African Regional Data Cube: tool to tackle food security and other challenges in Africa
The objective of the ODC is to increase the impact of satellite data by providing an open and freely accessible exploitation tool and to foster a community to develop, sustain, and grow the breadth and depth of applications
The 'African Regional Data Cube' was announced yesterday at the Global Partnership for Sustainable Development Data GPSDD's inaugural Data for Development festival in the United Kingdom. This new tool will harness the latest earth observation and satellite technology to help Kenya, Senegal, Sierra Leone, Ghana and Tanzania tackle food security challenges as well as issues relating to agriculture, deforestation, and water access.
The data cube was developed by the Committee on Earth Observation Satellite (CEOS) in partnership with the Group on Earth Observations, Amazon Web Services and Strathmore University in Kenya. This new tool will assist governments, farmers, and consumers deal with the complex challenges while navigating the economic, social, and environmental systems on which they depend.
ODC is an open source project intended to better manage Satellite Data. It has evolved to support interactive data science and scientific computing. It has a great potential to streamline data distribution and management for providers while simultaneously lowering the technical barriers for users to exploit the data to its full potential.

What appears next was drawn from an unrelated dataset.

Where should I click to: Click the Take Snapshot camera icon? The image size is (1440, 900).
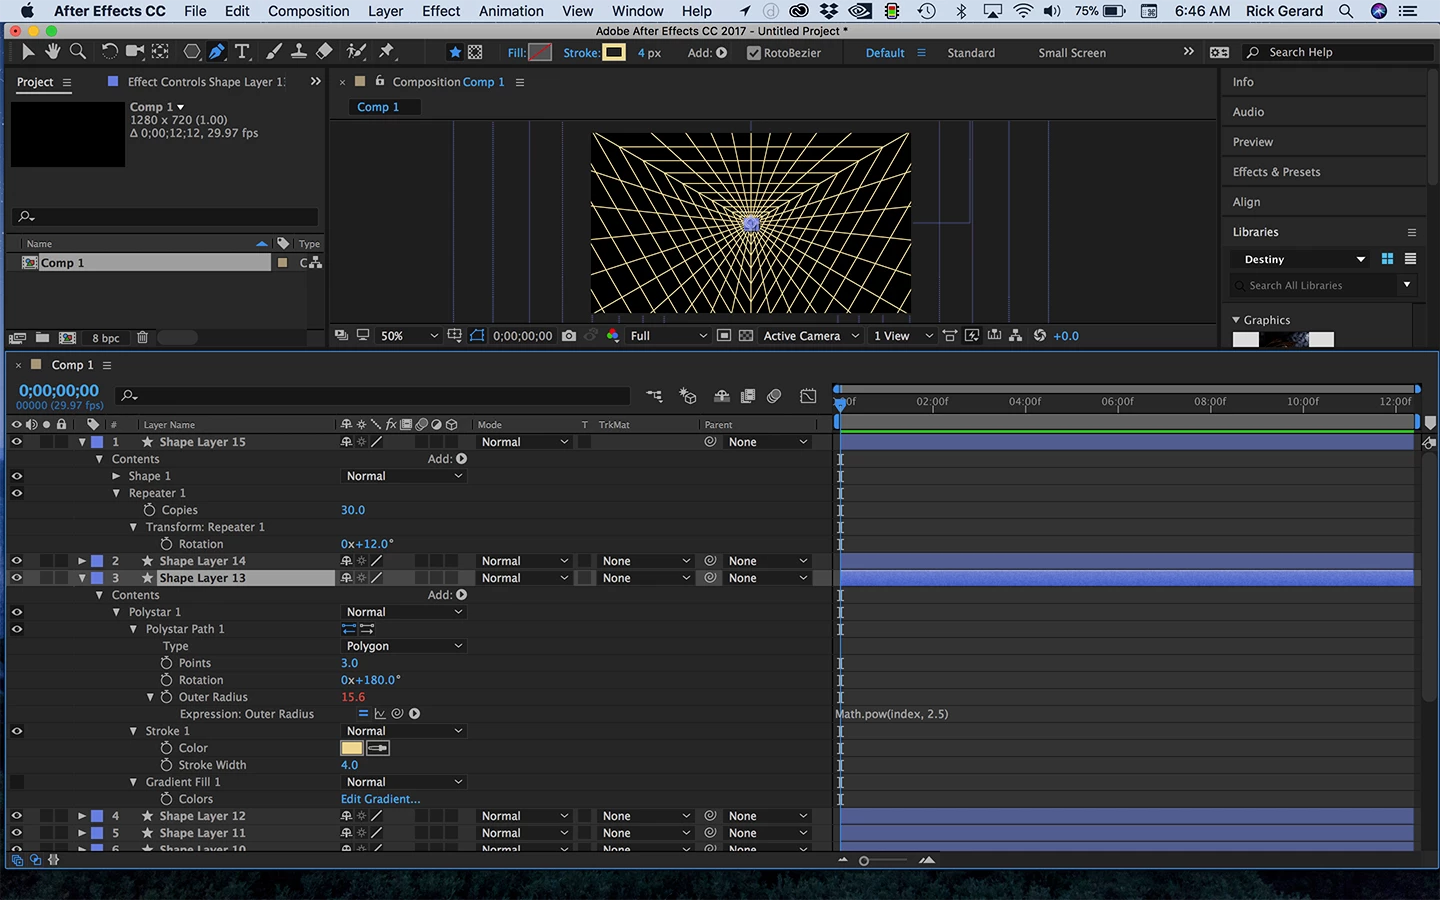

According to H.E William Ruto, the Deputy President of Kenya, "the government will use the data cube to underpin the success food security, a pillar of its 'Big Four' priorities alongside manufacturing, universal healthcare and affordable housing. The data cube will allow the government to understand crop distribution, changing seasons and use of agricultural land in rural areas; as well as better protect its forests and water towers."
The objective of the ODC is to increase the impact of satellite data by providing an open and freely accessible exploitation tool and to foster a community to develop, sustain, and grow the breadth and depth of applications. This solution intends to support key objectives, which include building the capacity of users to apply EO satellite data and to support global priority agendas, such as those found in the United Nations Sustainable Development Goals (UN-SDG) and the Paris and Sendai Agreements.
Expressing her thoughts, Claire Melamed, CEO of the Global Partnership for Sustainable Development Data stated, "These five countries are in the vanguard of data for sustainable development. With their example, we hope that we can broaden access to the data cube across the continent so more countries can benefit from this fantastic solution. The sky really is the limit when it comes to how data from satellites can help drive sustainable development."